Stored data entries
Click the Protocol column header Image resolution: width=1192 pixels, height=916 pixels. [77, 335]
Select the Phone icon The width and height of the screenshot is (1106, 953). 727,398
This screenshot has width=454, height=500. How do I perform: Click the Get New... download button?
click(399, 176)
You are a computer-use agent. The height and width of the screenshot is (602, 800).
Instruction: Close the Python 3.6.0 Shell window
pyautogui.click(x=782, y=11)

==

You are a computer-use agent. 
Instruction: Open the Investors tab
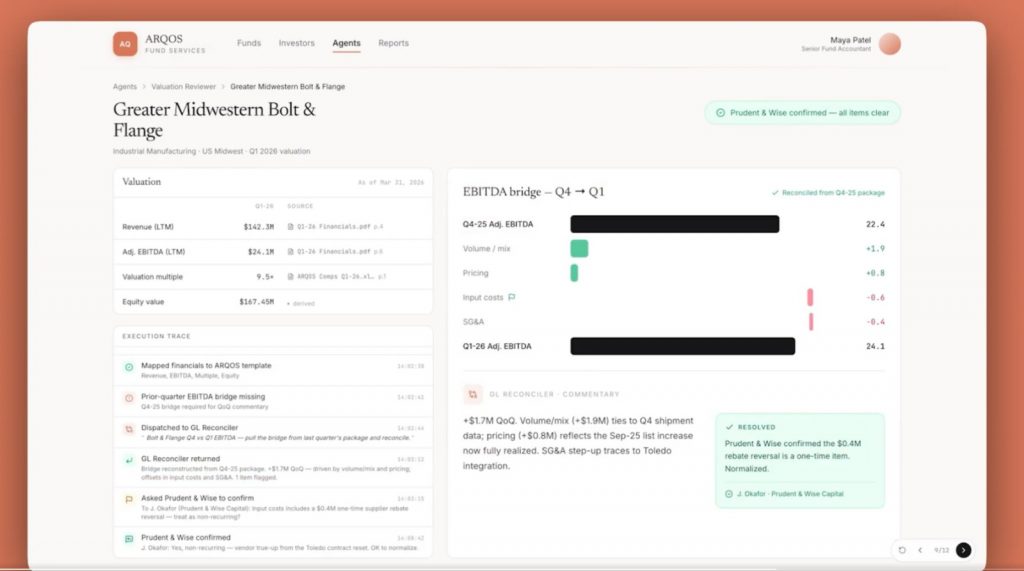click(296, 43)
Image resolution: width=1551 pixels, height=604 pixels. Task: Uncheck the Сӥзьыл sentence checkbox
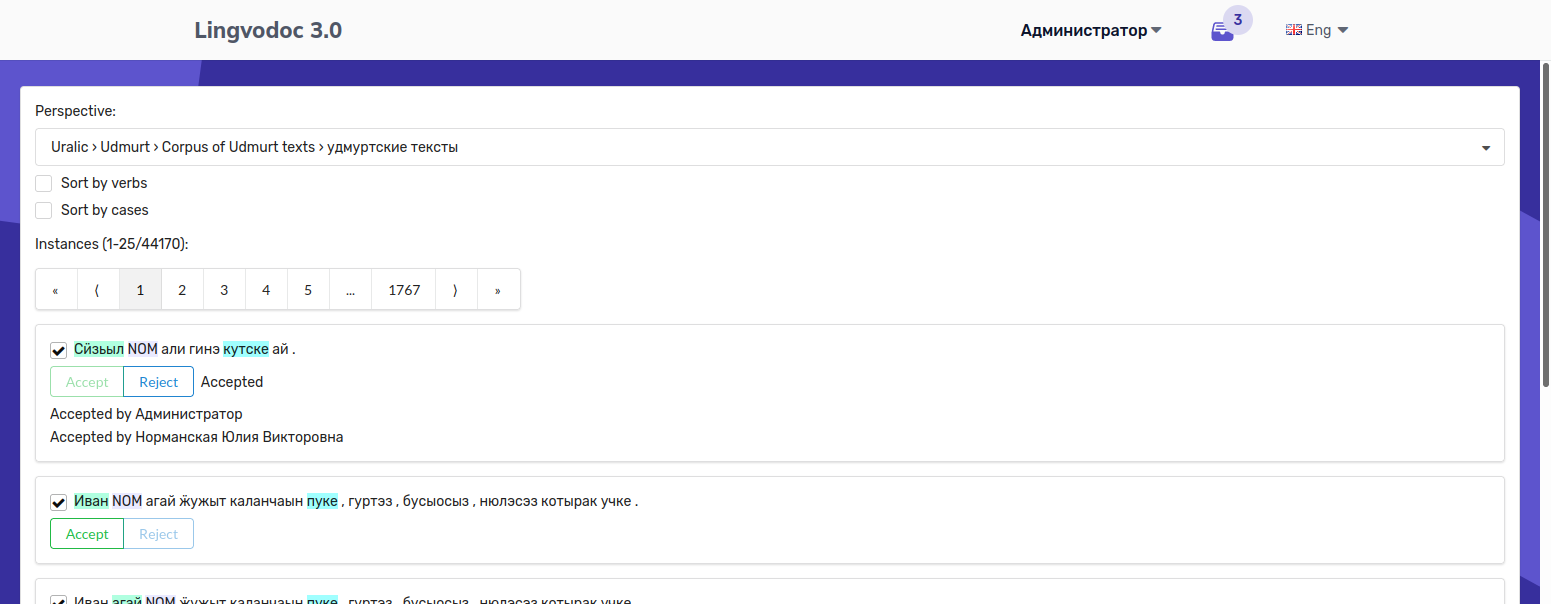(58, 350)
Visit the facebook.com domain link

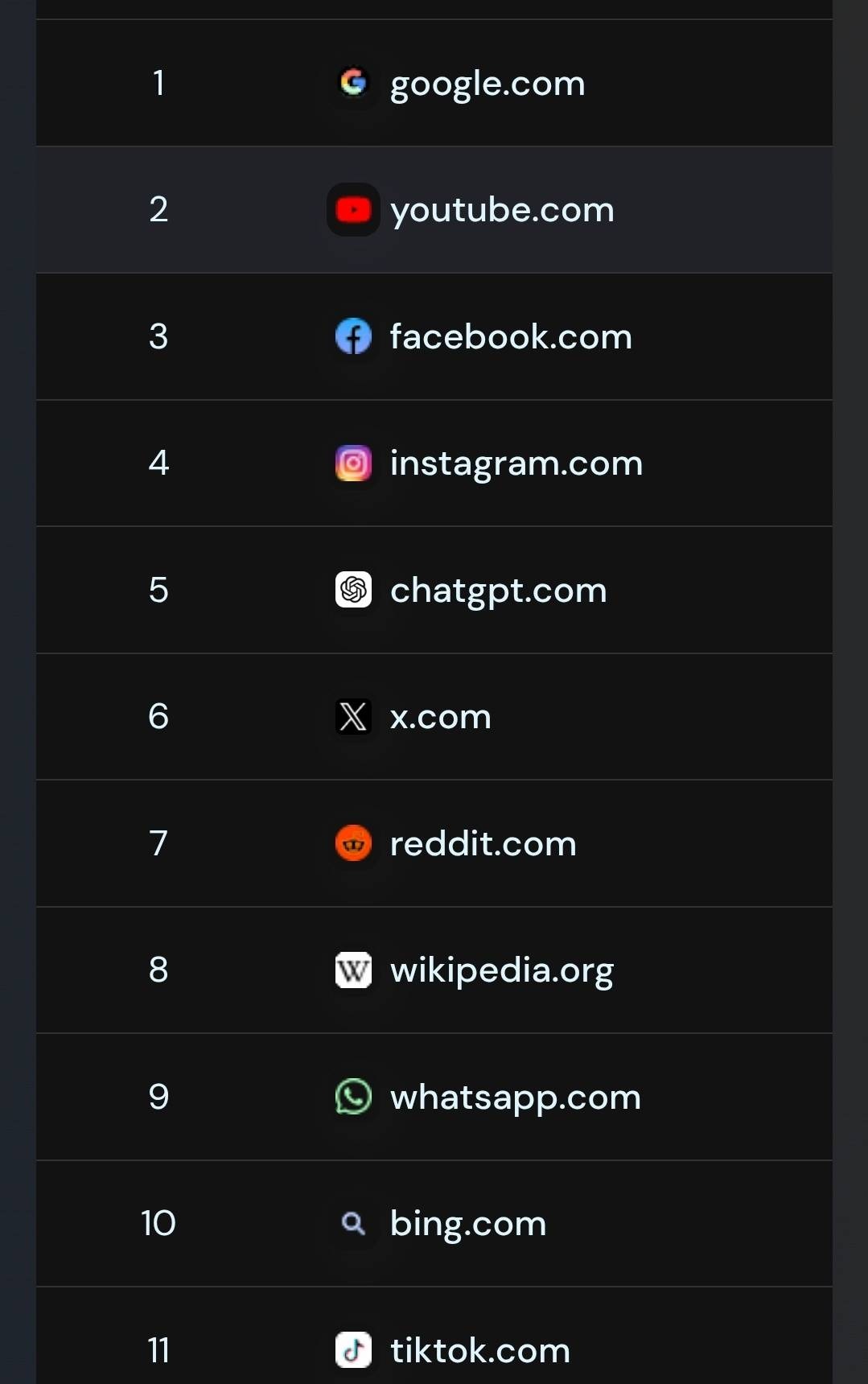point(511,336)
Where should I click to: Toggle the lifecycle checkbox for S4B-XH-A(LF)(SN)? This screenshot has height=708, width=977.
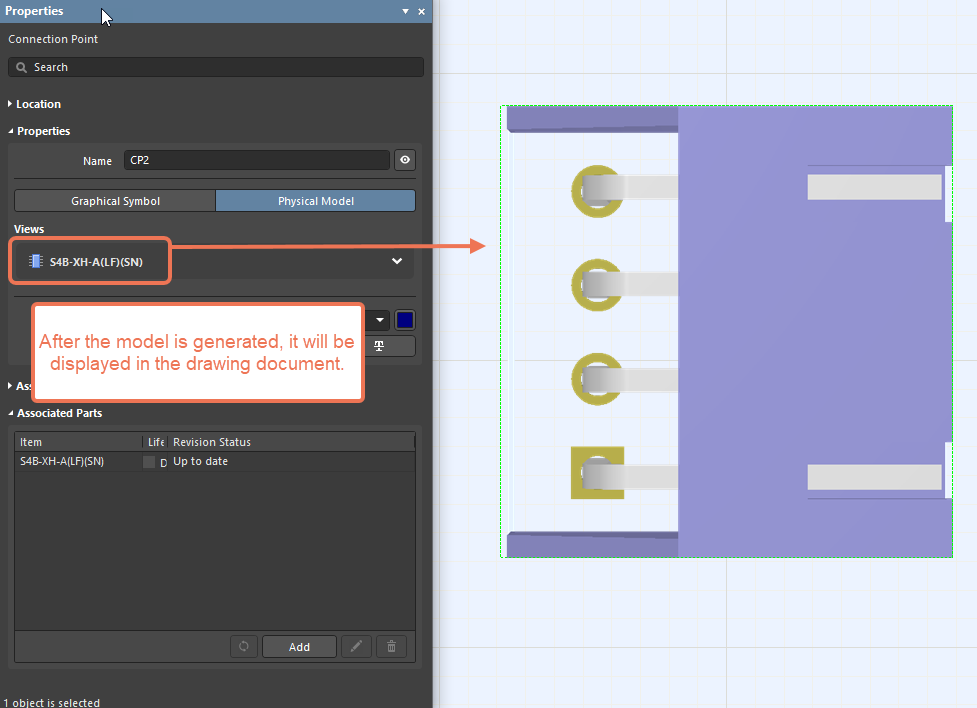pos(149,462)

### Work to be completed
Above are the records. How many of their lines hold "agent"? Answer with the number alone.

### Task output
2